Expression of secreted insulin-like growth factor-1 in Escherichia coli.
Gene
; 68(2): 193-203, 1988 Sep 07.
Article
en En
| MEDLINE
| ID: mdl-3065142
ABSTRACT
The synthesis, processing and secretion of insulin-like growth factor-1 (IGF-1 or somatomedin-C) fused to LamB and OmpF secretion leader sequences in Escherichia coli have been investigated. Expression and secretion of IGF-1 was achieved. The major portion of this secreted IGF-1 accumulated in the periplasmic space as insoluble aggregates. A small amount of IGF-1 was found folded in its native conformation in the medium. The lamB and ompF signal sequences were fused to the 5' coding sequence of IGF-1. Fusion of the lamB signal sequence directly to IGF-1 (lamB-IGF-1) resulted in accumulation of 16-20 micrograms/A550/ml of correctly processed IGF-1 in the periplasmic space.
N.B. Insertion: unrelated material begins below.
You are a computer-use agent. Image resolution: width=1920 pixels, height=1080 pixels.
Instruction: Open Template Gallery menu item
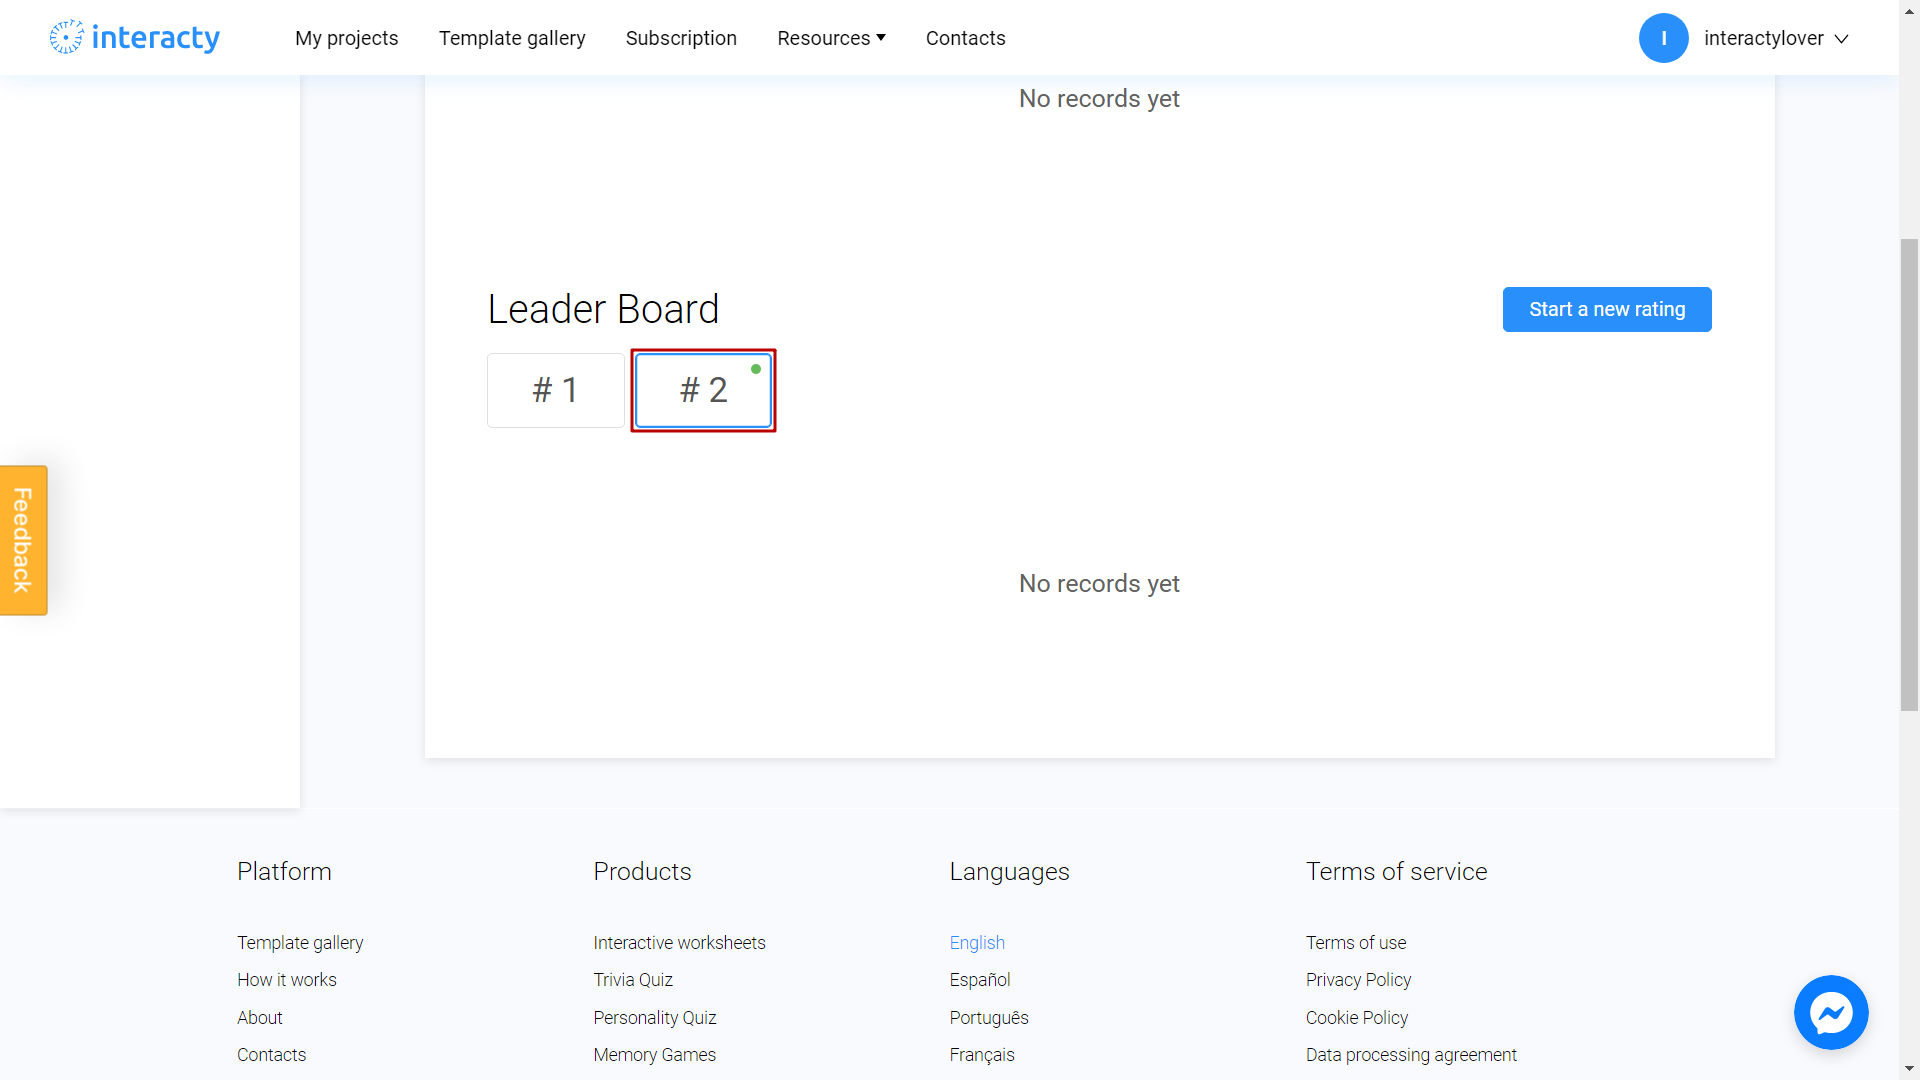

The processing efficiency of LamB-IGF-1 and OmpF-IGF-1 was enhanced in an E. coli strain bearing a prlA4 mutation. Amino acid sequence analysis of IGF-1 secreted into the periplasm and exported into the medium confirmed the precise removal of the LamB or OmpF signal sequence. IGF-1 synthesized in E. coli was demonstrated to be active in a cell proliferation bioassay.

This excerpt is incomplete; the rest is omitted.